What was the process like porting Immortal Redneck over to the consoles?
The Team: We used Unity for our engine, so the process has basically been testing the console versions just as we had the computer version. Fix errors, cut, and optimize depending on the console we were porting on. The one that's giving us a lot of headaches is the Switch version, but it's on the way!
Were there any inspirations for the game?
The Team: Sure! Old-school shooters mainly, like DOOM or QUAKE, mixed with Rogue Legacy’s idea of rogue-lite.
What were some of the goals when designing the general gameplay?
The Team: We wanted a silly game like old FPS games, Redneck Rampage or Duke Nukem. Also fun, addictive gameplay that makes you immediately want to jump in for another run.
There’s a mix of dungeon crawling with FPS, what was it like to balance the two out and did you find either had an influence on the other?
The Team: This was a hard task. FPS players dislike repetition and grinding, so we had to create a lot of content, a lot of weapons, modifiers, and rooms (of which there are about 500!). But in the end, it’s still a dungeon crawler as well, so you will find the repetition at some point. From our point of view, making it a fun FPS was the main priority and it influenced the whole project.
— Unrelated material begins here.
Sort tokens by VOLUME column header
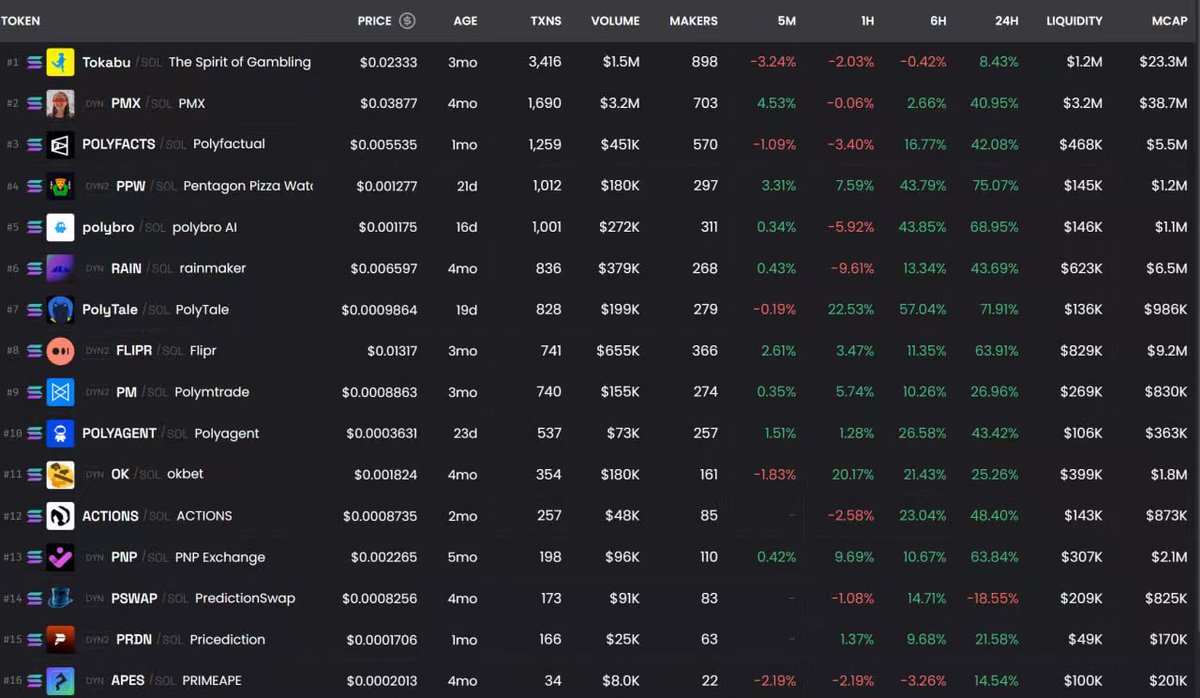 click(615, 21)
You’re constantly visiting new rooms as you scale the pyramid, what was the process behind the creation of the procedural generation and do you have a favorite particular room type?
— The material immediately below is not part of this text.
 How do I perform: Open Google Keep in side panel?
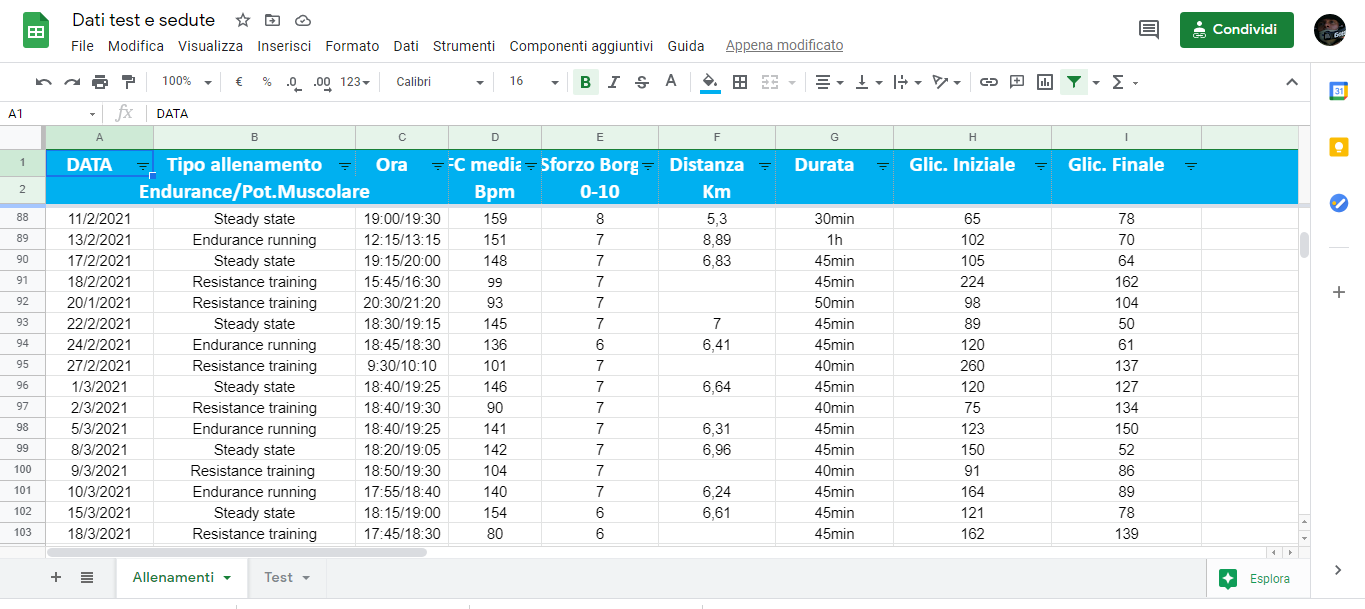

The Team: The rooms are really handmade, all of them. Placement and connection of the rooms is what’s random. We decided to do it this way because handmade creation makes each room look more creative and helps the design of levels. For me, my favorites are the skill rooms, since they really test the player.
Looking at the scrolls you come across, what were the intentions with this type of item?Was this to balance out runs or perhaps just create a wild variable to the action?
The Team: Our intention was to challenge you.Most scrolls are good, but there is a gambling factor every time you take a scroll. Of course, they can also be awful, but it’s always your choice to take them.
Bad scrolls add an extra challenge. They aren’t always the end of the game: the funniest runs I've ever played were with bad scrolls, because they make you change your way of playing. This is another way we get away from repetition.
The title and the title character are a lot of fun, where did the “Immortal Redneck” concept come from?
The Team: The immortal part comes because you cannot die.When you "die" your soul is transported to the sarcophagus and you begin again. The part of the redneck is the odd one, we thought it would draw attention to put a redneck in Egypt, plus one of the absurd references I mentioned was Redneck Rampage, so it made sense.
Lastly I would like to leave a spot for you to say something or go over anything I might have missed during the interview?
The Team: We also have great integration with Twitch and Mixer. With this mode your audience can decide which scroll you get, instead of leaving it to random chance. We've seen lots of fun games with both audiences, helping or complicating the game to absurd situations.